Speaking of New York Fashion Week, another of the show’s participants, Danielle Drouin, recently posted from the runway. I don’t even remember her being on the show, and she clearly didn’t get engaged to anyone, so Netflix really wasted her hotness for nothing.
I also found in my midnight Googling spiral investigation that, in addition to all of these contestants being models, a bunch of them are weirdly connected. It does add up that some contestants would’ve known each other beforehand, given that it’s a show for the very specific demographic of model-adjacent singles in Atlanta, but something seems fishy here. It is a little hard to say, but more than a few contestants can be linked to Jezebel Magazine (a publisher of luxury lifestyle magazines, not the feminist website), which hosts tons of parties throughout the year. They named the show’s very own Mark Cuevas, (personal trainer, lover of Jessica, known 24-year-old) one of 2019’s 50 Most Beautiful Atlantans. Weird flex, but okay.
Matt Thomas, Mark’s confirmed friend, (which we know from this Instagram at an event for Thomas’ non-profit, Brawl for a Cause) and fellow contestant has also appeared in the magazine, as one of Atlanta’s Best Bodies of 2017. Not sure who gave the green light for that article, but that’s neither here nor there.

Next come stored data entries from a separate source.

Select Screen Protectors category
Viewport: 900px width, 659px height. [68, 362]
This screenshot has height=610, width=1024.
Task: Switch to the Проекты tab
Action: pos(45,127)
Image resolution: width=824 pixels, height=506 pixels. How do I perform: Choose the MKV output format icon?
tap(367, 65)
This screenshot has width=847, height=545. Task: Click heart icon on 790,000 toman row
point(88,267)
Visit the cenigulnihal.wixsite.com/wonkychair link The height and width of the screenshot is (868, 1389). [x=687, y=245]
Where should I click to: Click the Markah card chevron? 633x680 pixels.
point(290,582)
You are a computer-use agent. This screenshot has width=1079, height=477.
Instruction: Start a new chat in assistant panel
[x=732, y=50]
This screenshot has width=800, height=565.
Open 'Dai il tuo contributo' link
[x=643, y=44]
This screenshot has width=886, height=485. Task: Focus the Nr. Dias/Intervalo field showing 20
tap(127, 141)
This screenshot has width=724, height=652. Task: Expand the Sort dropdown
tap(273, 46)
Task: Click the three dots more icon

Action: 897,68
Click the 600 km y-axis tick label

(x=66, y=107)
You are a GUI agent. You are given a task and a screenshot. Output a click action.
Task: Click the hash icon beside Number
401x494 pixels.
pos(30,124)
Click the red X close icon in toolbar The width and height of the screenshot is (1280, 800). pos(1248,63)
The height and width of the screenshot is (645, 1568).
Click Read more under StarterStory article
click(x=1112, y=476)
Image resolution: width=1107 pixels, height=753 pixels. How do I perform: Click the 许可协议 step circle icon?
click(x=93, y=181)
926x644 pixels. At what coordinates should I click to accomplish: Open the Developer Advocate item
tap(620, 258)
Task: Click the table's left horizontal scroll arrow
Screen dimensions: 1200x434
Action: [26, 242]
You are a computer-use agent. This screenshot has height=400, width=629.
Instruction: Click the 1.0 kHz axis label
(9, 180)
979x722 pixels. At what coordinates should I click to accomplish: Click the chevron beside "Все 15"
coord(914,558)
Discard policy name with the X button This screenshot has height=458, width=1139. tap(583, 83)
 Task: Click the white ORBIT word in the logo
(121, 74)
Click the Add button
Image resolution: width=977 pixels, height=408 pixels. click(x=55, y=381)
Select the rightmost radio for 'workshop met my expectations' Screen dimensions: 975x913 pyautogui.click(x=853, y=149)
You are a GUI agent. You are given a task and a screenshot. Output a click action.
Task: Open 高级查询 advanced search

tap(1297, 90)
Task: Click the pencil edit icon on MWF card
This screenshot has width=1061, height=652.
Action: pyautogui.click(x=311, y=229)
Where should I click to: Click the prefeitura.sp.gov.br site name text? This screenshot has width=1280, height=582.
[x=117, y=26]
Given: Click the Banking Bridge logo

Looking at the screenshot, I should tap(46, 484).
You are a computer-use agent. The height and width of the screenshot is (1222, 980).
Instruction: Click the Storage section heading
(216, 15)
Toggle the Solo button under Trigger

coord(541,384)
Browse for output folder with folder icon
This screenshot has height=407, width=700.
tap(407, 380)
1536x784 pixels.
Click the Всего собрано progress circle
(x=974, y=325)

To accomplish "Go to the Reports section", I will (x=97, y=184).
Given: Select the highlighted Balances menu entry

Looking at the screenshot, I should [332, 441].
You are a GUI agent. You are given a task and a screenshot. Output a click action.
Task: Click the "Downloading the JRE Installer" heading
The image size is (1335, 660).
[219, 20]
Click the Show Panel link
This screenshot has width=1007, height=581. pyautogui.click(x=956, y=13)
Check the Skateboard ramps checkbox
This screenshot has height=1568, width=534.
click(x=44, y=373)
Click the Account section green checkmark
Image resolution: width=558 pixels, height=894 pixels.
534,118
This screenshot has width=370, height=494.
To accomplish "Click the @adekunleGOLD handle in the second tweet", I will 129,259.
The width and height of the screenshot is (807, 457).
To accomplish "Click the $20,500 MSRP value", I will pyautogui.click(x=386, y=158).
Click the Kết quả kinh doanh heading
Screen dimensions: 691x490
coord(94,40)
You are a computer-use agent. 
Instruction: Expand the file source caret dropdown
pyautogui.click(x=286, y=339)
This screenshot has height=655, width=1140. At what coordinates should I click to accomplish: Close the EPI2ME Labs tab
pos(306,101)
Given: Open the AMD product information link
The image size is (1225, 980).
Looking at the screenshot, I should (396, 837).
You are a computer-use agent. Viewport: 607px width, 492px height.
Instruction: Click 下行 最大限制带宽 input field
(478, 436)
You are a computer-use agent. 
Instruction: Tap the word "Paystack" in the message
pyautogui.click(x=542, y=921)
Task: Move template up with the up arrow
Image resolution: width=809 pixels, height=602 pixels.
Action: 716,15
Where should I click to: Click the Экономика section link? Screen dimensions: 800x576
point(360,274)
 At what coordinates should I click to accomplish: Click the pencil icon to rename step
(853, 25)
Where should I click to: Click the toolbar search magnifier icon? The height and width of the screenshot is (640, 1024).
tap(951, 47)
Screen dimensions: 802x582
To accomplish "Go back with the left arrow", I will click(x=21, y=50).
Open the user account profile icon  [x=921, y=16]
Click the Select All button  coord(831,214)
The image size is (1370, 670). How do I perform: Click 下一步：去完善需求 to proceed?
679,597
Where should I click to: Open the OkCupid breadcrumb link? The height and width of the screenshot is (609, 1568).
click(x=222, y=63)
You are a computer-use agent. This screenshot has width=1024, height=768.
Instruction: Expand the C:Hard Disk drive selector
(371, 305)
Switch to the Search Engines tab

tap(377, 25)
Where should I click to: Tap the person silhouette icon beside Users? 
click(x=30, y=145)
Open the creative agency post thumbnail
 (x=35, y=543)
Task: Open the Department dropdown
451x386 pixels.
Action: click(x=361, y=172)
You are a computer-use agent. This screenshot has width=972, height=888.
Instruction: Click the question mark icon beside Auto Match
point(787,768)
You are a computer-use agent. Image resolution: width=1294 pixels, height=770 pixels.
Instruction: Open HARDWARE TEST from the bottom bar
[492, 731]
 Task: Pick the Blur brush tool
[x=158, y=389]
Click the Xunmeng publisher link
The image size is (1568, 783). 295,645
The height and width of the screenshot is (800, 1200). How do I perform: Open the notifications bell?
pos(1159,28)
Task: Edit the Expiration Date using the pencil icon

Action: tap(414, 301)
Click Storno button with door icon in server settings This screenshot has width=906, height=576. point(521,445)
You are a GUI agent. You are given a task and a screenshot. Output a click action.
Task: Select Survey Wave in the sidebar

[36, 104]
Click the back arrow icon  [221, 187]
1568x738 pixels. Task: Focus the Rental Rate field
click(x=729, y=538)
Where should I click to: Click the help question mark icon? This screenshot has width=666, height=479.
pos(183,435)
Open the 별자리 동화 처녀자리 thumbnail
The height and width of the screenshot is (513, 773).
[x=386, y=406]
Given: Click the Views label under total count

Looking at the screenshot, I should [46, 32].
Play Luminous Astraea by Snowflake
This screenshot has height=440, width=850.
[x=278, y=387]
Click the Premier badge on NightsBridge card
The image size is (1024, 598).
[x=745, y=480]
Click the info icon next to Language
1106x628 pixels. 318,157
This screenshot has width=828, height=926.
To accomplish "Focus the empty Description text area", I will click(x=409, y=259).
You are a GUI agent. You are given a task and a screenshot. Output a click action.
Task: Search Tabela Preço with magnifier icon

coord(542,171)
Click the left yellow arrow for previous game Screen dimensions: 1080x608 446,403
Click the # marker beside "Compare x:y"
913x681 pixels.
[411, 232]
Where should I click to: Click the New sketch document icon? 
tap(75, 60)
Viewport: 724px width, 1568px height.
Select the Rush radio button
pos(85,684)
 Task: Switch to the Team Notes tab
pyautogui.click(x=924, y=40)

Lexie Skipper, a personal stylist (another vague job description) on Love is Blind, also had a profile in the magazine, although she unfortunately did not, at least to the extent of my research, make one of their rankings. Maybe next year, Lexie. Lastly, for what it’s worth, I found a picture of Jessica at a Jezebel party in 2011, so basically that confirms that everyone knows each other and the entire show is a scam.
Just kidding, but an anonymous source close to the show did tell Betches, “LC and Lexie are childhood friends.” The source told us that they went to the same middle school and have been pretty tight since then. Also, LC and Westley, who went to high school together, were one of LIB’s couples (that didn’t get engaged).
Look, I guess it kind of makes sense. Like maybe, some of them said to their friends, “I’m only going to apply for this if you do it with me.” And then their mom popped up out of nowhere and said “if every single in Atlanta jumped off a bridge, would you?” Pretty sure that’s how that went.
In the remainder of the cast, (those that aren’t models or fitfluencers), there are quite a few “brand consultants” and “social media entrepreneurs”. Giannina describes herself in her Instagram bio as a “soulpreneur.” I thought about what this could mean for a full five minutes and still couldn’t come up with anything. Carlton describes himself as a social media manager, which is fine, but LET US NOT FORGET he was Cynthia Bailey’s assistant on The Real Housewives of Atlanta, so Love is Blind is simply his way of continuing his foray into reality TV.
I’m definitely not trying to say that these people have fake jobs, because some of them do seem to run successful media companies, like Ebony Alexis (Ebony Alexis Entertainment) and Lille Mae (Glambitious I Am). However, I am saying that these are all jobs that function by gaining clients and serve to benefit from increased exposure to their brand. Production tried to throw us off the scent by throwing a bunch of tall, nondescript white men whose jobs are “scientist” and “engineer” into the mix, but I am not falling for it for one second.
Now, you may be thinking, so what if everyone was just there to promote their brand to a room of 30 singles that they already knew? But, I have to wonder, is love really blind if everyone is a model? Was the cast promised that everyone was going to be pretty attractive before they fully committed? Why was the show filmed so goddamn long ago? Everything about this show confuses me, and yet I have canceled all of my plans for Thursday night in order to watch the finale.